Gut das schon bei Übergabe des Fragebogens wieder menschlich freundliche Töne erklingen. Mit meiner frisch erhaltenen Akkreditierung, die haargenau vorgibt wo ich mich aufzuhalten habe geht es weiter zur Taschenkontrolle, die von einem freundlichen Plausch begleitet wird. Ich nehme auch nicht ein Anzeichen von Enttäuschung wahr, nachdem sich mal wieder keinerlei verbotene Utensilien in meinem Gepäck finden ließen.
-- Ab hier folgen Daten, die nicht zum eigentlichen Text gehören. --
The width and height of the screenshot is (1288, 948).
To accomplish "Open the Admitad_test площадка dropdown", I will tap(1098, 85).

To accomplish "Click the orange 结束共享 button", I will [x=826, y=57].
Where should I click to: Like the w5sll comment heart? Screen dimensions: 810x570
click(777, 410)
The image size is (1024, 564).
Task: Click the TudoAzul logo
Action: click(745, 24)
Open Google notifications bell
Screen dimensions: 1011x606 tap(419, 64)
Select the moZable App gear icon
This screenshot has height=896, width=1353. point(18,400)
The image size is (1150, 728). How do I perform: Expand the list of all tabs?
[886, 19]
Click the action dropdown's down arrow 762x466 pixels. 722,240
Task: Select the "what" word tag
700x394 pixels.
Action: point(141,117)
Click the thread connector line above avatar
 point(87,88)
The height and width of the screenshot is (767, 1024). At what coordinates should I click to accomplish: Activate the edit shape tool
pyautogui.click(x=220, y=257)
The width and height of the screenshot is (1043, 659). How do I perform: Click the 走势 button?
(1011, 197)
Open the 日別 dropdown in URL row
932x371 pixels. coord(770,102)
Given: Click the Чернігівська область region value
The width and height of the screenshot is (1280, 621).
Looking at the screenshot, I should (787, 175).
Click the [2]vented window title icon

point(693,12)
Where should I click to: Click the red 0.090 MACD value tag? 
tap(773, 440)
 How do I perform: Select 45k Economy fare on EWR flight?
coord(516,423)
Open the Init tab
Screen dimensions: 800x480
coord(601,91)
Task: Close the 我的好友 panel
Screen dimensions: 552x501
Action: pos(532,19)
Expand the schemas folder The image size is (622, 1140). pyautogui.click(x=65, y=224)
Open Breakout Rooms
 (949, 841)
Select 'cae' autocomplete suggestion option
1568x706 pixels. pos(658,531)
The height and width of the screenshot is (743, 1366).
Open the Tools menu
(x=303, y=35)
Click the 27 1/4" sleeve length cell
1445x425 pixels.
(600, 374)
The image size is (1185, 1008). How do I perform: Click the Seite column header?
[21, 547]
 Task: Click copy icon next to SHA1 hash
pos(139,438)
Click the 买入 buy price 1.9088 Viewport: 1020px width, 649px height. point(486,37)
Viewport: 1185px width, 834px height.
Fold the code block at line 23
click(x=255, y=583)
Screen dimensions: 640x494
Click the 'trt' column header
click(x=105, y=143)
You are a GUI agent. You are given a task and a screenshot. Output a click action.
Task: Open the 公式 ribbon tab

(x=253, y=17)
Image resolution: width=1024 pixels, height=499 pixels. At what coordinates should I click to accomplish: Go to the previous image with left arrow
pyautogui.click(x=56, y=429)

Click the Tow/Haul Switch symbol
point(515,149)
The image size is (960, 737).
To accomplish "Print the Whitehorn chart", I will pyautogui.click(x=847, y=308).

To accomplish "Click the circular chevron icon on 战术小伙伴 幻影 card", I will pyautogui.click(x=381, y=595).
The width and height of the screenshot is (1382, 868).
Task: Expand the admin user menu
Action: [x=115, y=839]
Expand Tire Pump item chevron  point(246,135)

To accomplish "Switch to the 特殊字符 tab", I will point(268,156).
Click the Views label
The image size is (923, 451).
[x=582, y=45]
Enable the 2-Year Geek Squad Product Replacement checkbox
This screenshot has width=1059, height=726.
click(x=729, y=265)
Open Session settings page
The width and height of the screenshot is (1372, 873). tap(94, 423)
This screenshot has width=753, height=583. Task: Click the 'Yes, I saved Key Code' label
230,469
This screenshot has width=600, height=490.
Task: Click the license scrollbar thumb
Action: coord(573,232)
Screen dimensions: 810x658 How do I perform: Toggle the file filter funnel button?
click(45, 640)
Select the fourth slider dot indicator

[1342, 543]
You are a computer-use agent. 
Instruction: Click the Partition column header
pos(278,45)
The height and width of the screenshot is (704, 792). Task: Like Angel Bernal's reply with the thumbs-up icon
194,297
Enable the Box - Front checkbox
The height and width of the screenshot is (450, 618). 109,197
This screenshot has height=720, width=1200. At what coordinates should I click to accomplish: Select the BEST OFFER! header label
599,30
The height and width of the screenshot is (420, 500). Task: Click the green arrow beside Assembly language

Mein Reporterplatz befindet sich auf der Südtribüne, unmittelbar links neben mir das Kamerapodest, rechts von mir eine Loge, vor der sich der VfL Vorstand die 90 Minuten anschauen wird. Als ich meine Technik aufbaue, lässt sich Dirk Rasch dort sehen und wir unterhalten uns mit dem gebotenen Abstand kurz über den VfL, dann erhalte ich von Rene Kemna die Mannschaftsaufstellungen, dass werden meine einzigen Gespräche vor Ort bis weit nach Abpfiff im Stadion bleiben, denn ansonsten ist weit und breit niemand in der Nähe.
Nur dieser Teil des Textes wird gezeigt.